> _EXERCISE OBJECTIVE_
Please restate word for word each line from the one containing "Open Chrome Labs flask icon" to the last line of the records below, and drop the pictures.

───── EXTRACTED MATERIAL

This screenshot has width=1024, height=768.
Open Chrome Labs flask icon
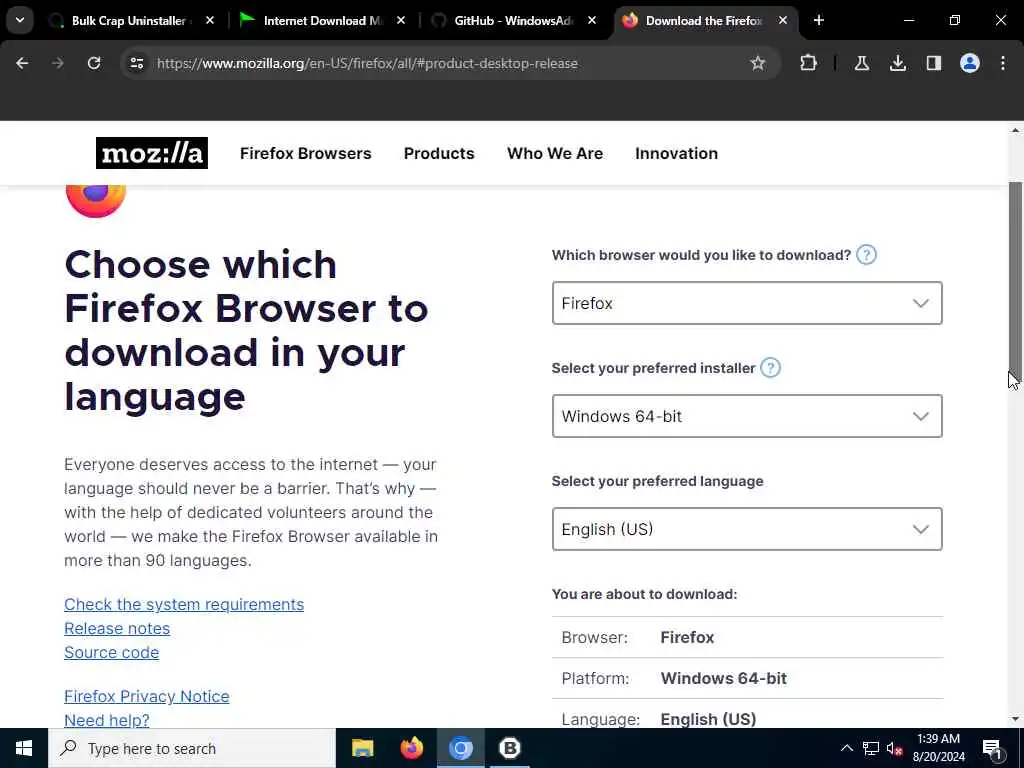pyautogui.click(x=862, y=63)
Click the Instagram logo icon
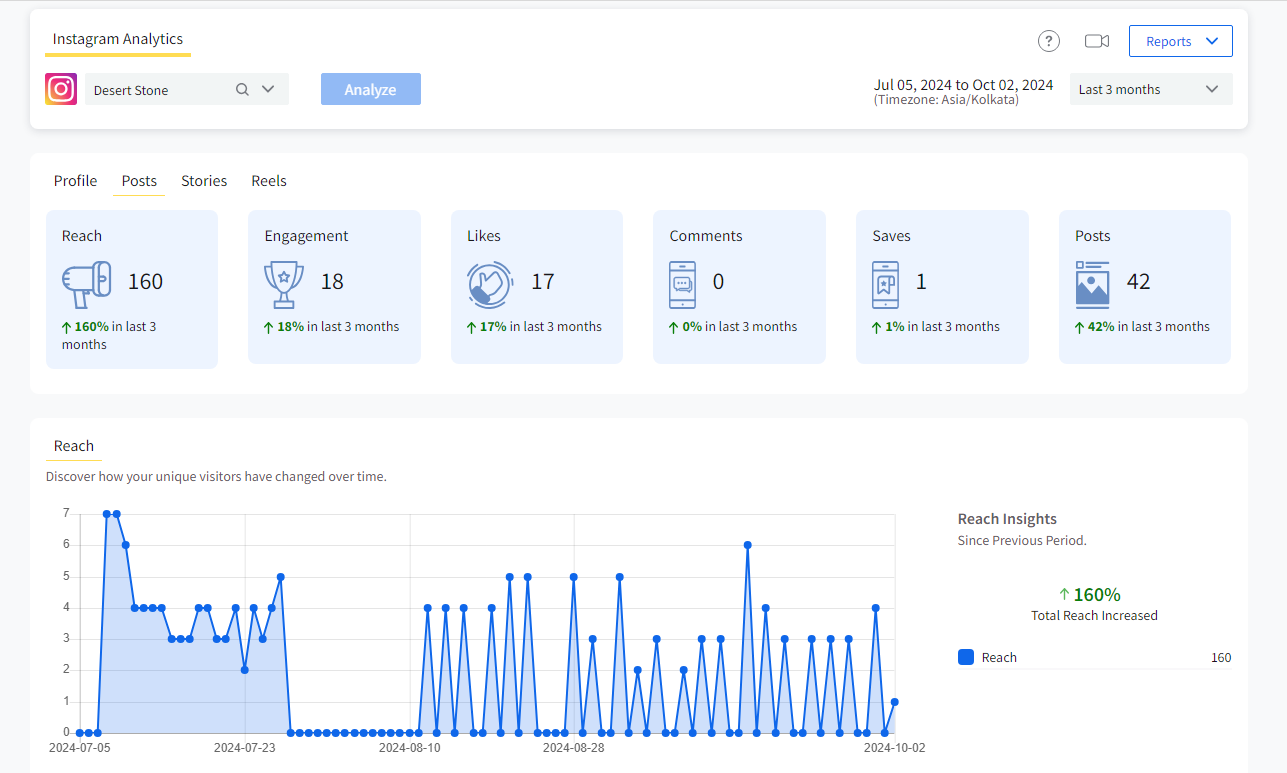The height and width of the screenshot is (773, 1287). pos(61,89)
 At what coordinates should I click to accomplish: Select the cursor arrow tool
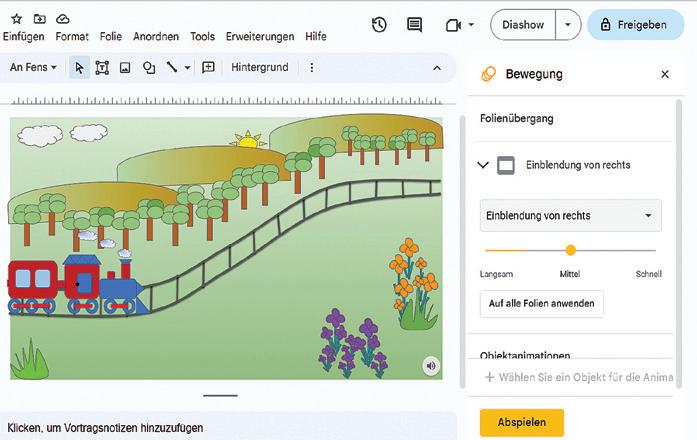click(x=79, y=67)
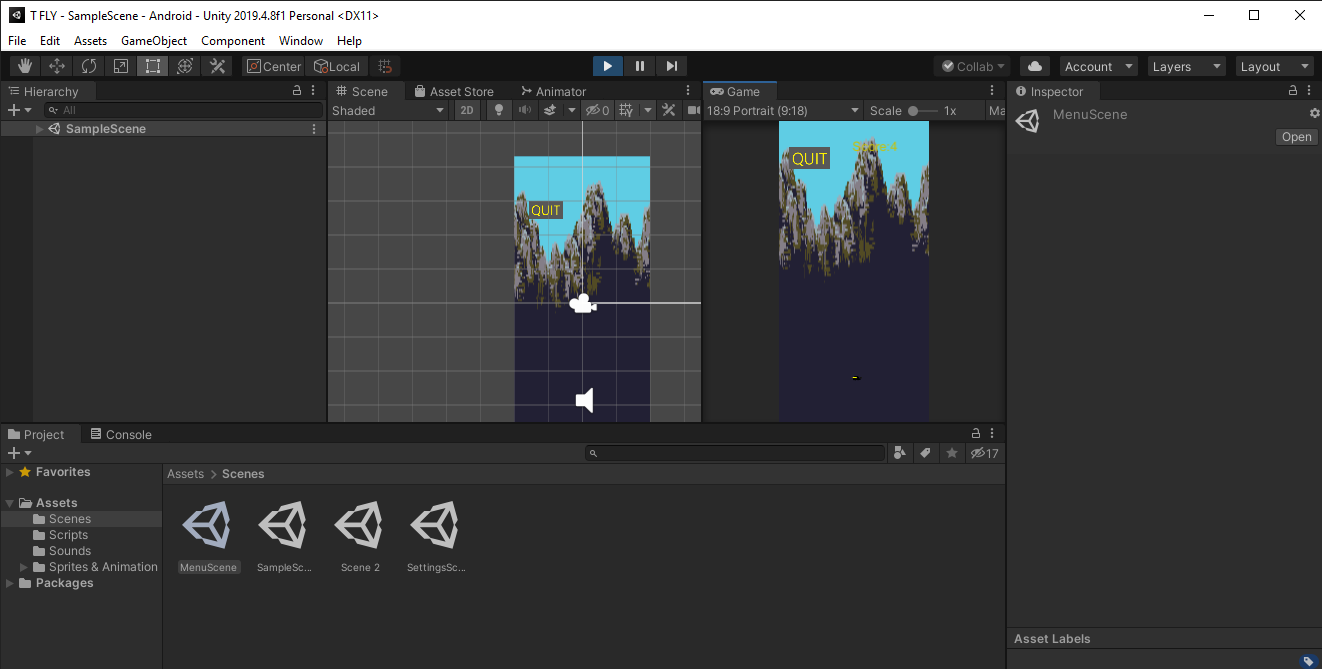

──────────

> _EXPECTED ANSWER_
Open Chrome Labs flask icon
pyautogui.click(x=862, y=63)
Click the Instagram logo icon
The height and width of the screenshot is (773, 1287). pos(61,89)
 At what coordinates should I click to accomplish: Select the cursor arrow tool
click(x=79, y=67)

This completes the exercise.